Passage for review Start Marker

He was officially diagnosed in 2006 with ITP when he was just 6 years old, after almost 2 years of showing symptoms of what we now know, were low platelets. In December of 2013 his diagnosis was changed to Evans Syndrome, after almost losing his life, and battling a month in the hospital.

In "English Terms" with ES, this basically means his immune system will kill off his red blood cells, white blood cells, and/or platelets. Sometimes it can be all three at one time, or just two, or one.

In October 2014 he was also diagnosed with an underlying immune deficiency called CVID. Which means its a disorder that impairs the immune system and you have low IG levels. People with CVID are highly susceptible to infections such as pneumonia and other illnesses.

There is no known reasoning at this time to why either of these occur and their is also no cure at this moment; we treat with medication, blood transfusions, and infusions when his blood counts are low.

Only 1 in every million people in the world will be affected with Evans Syndrome; and only 1 in 25,000 are affected with CVID, my child is one of them and this is our journey.

For a more detailed and in "English terms" wording, please refer to this post "What is Evans Syndrome?"

Wednesday, May 21, 2014

Weekly Update-5/21/14

We saw Dr. Gold on Monday, and again approached him with the request to remove the PICC line, he answered me with, "not until we are completely weaned off steroids". So I showed him Jordan's PICC area, the blisters, the redness, the welts, how he is allergic to the adhesive of the dressing. He was a bit apprehensive about it, but finally agreed that if the lab results come back good, we will remove the PICC line Wednesday morning.

Left the appointment with a new appointment scheduled for Wednesday morning to have the PICC removed.

This morning came, and as I was getting ready to head to the clinic for the appointment, with Jordan, I received a phone call from the clinic nurse saying that no order had been put in to remove the PICC line. That she would make some phone calls and see what was going on. So I turned around and dropped a very disappointing boy off at school.

Passage for review End Marker
Given information Start Marker

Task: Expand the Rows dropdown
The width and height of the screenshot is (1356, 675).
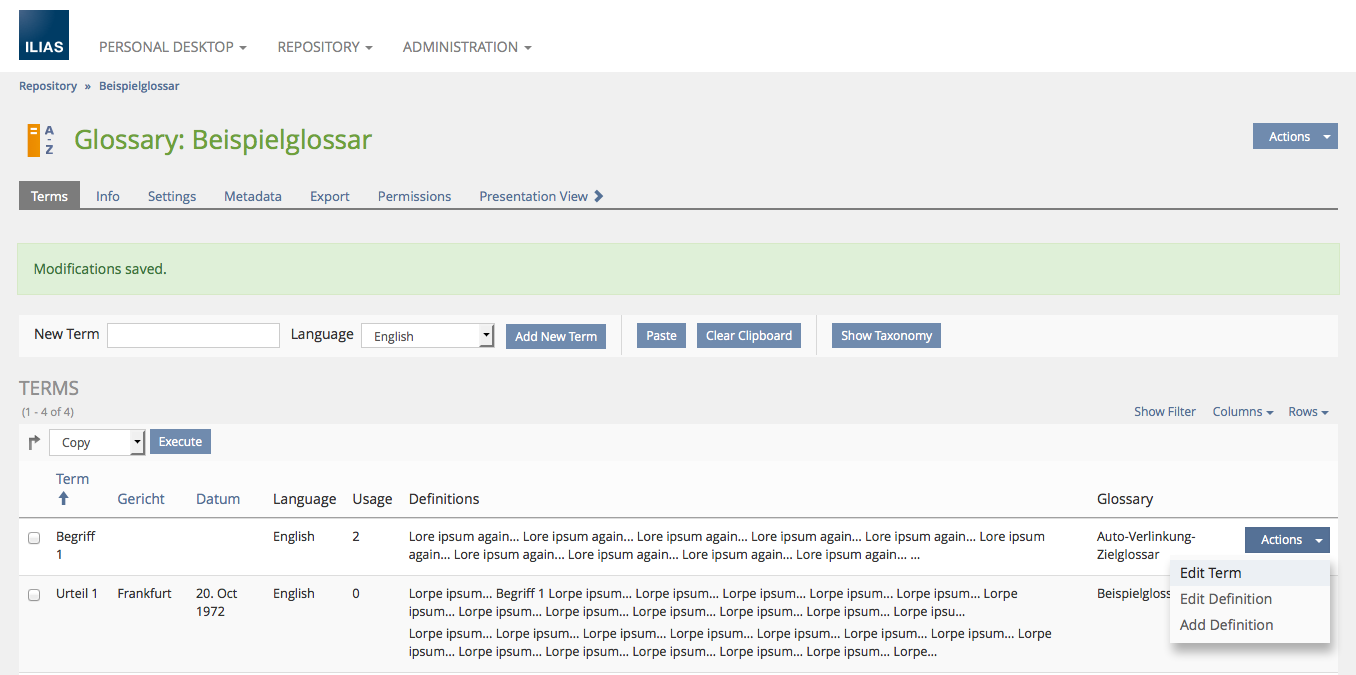Action: click(1308, 412)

Given information End Marker

### To do
- A) In the passage about Jordan's illness, what is Jordan allergic to?
- B) Write the next part of the passage about Jordan's illness, starting after its final sentence.
The material is separate from the passage about Jordan's illness.

### Answers for each item
- A) He is allergic to the adhesive of the dressing.

- B)
I spent the entire day off and on the phone with Jordan's nurse and the clinic nurse; all three of us were making phone calls to Chapel Hill, nobody answering, and leaving messages. I was stressed out and very pissed off all day.

Finally around 2:30PM, Diana from Chapel Hill, finally calls me. Says his labs looked good, and said that Dr. Gold did not want to remove the PICC until Jordan was done with the steroids; BUT he would leave it up to me on the decision. I told Diana, I wanted it removed because of the problems we are having with it, and she said okay, then made a phone call to Jordan's nurse with instructions.

His nurse, Molly, came after school, and we removed it. Jordan was very nervous and over whelmed about the entire thing, but he did good, and within 20 mins it was out of his arm.

See his poor arm (left arm), all red, covered in welts.

They also decreased his steroids again from 30mg to 24mg a day; and instead of weekly blood work, we are now going to do bi-weekly blood work. So yet another step into remission. :)

We are suppose to see Dr. Gold next month, on June 16th, but do not have an exact time yet, apparently he is overbooked that day, since its a half day clinic; they said they would try and fit us in, so we will see if that appointment sticks. Until then.